Образы детства вновь овладели мной. Я впал в отрешенность, и тогда, среди наступившего молчания я услышал слова. Кто-то говорил со мной, и я отвечал ему шагами усталых ног, болью в суставах и стертыми до крови мозолями. Я продолжал идти и знал, что пока я буду способен двигаться, я буду говорить.
Москва, 1997
Илья Диков
Апокалипсис для избранных
С позволения читающей публики я начну публиковать куски из своего нового на сей раз более или менее крупного произаического произведения панорамных зарисовок Москвы 90-х на фоне сюжета в духе Маркеса - причём, самое смешное, взятого из реальной жизни.

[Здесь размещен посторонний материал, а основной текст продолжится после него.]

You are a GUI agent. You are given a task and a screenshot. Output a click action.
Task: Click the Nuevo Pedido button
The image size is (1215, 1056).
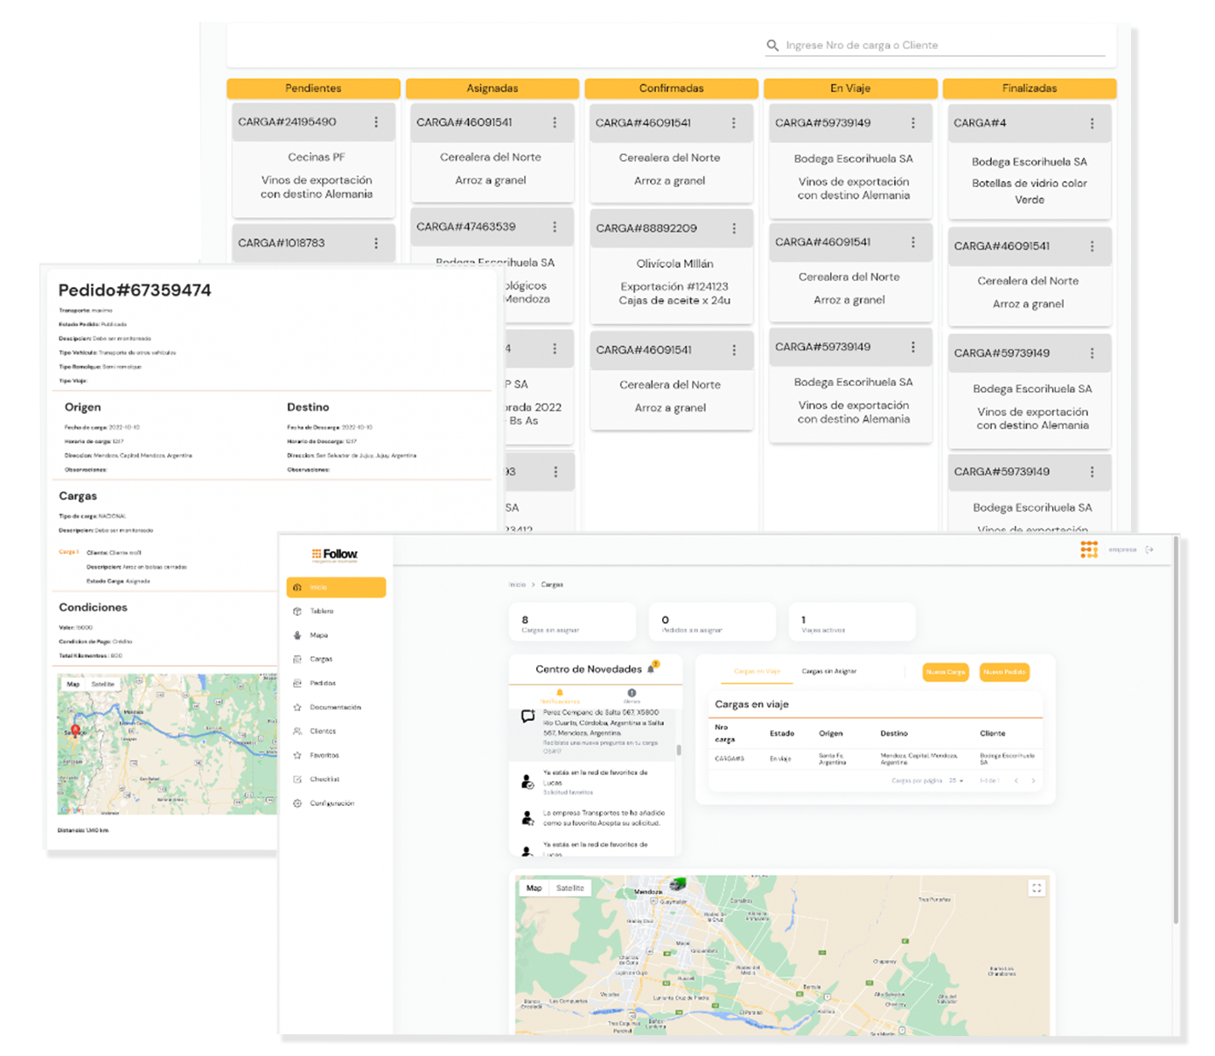point(1004,672)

Эпиграф: "Вы научитесь... управлять своими сновидениями, ... день за днём... превращая ваши сны в дневную реальность."
Патрисия Гарфилд, "Сновидения"
Вступление
Двадцатый век, привыкший ко всему и вся, а под старость так и вовсе утративший способность удивляться всяческим катастрофам и потрясениям, тихо догнивал под московскими заборами, измождённым бомжом глядючи на сильных мира сего, несомненно уже беременных, судя хоть по тем же животам, веком двадцать первым. Москва менялась как могла, пытаясь даже делать дорогостоящую операцию по перетяжке морщин и всяческому омолаживанию. Вообще что-то менялось-таки, _снова_ менялось, вопреки пугливому бурчанию сильных мира о том, что всё как было, так есть и будет, а животы у них толстые просто от государственных забот, а вовсе не от близости нового века. Только вечно двадцатилетние нытики-студенты, почётные тараканы московских общежитий, были как бы вне этого. Отрешившись от всего мира, они с мрачным упорством уделывали водку в своих конурках, пели песни середины отходящего века про наркотики, любовь и гадкую советскую власть, зубрили к зачётам тарабарскую учёность, а после оных радикальными средствами пытались вышибить её из головы... Их было жальче всего - оторвышей, оскрёбышей и обломышей былой жизни. По сравнению с ними даже эти перманентные московские старушки, которые днём блокадно-стоически мёрзли около метро, толкая хлеб и сигареты, вечером смотрели по чёрно-белому "теливизиру" двести лохматую серию мексиканского фильма про грудастых тёть с большими заплаканными глазами, а ночью в своих потухающе-чувственных снах видели возвращение советов и собесов - так вот, даже они выглядели более современно, чем эти архаичные вузовские очкарики.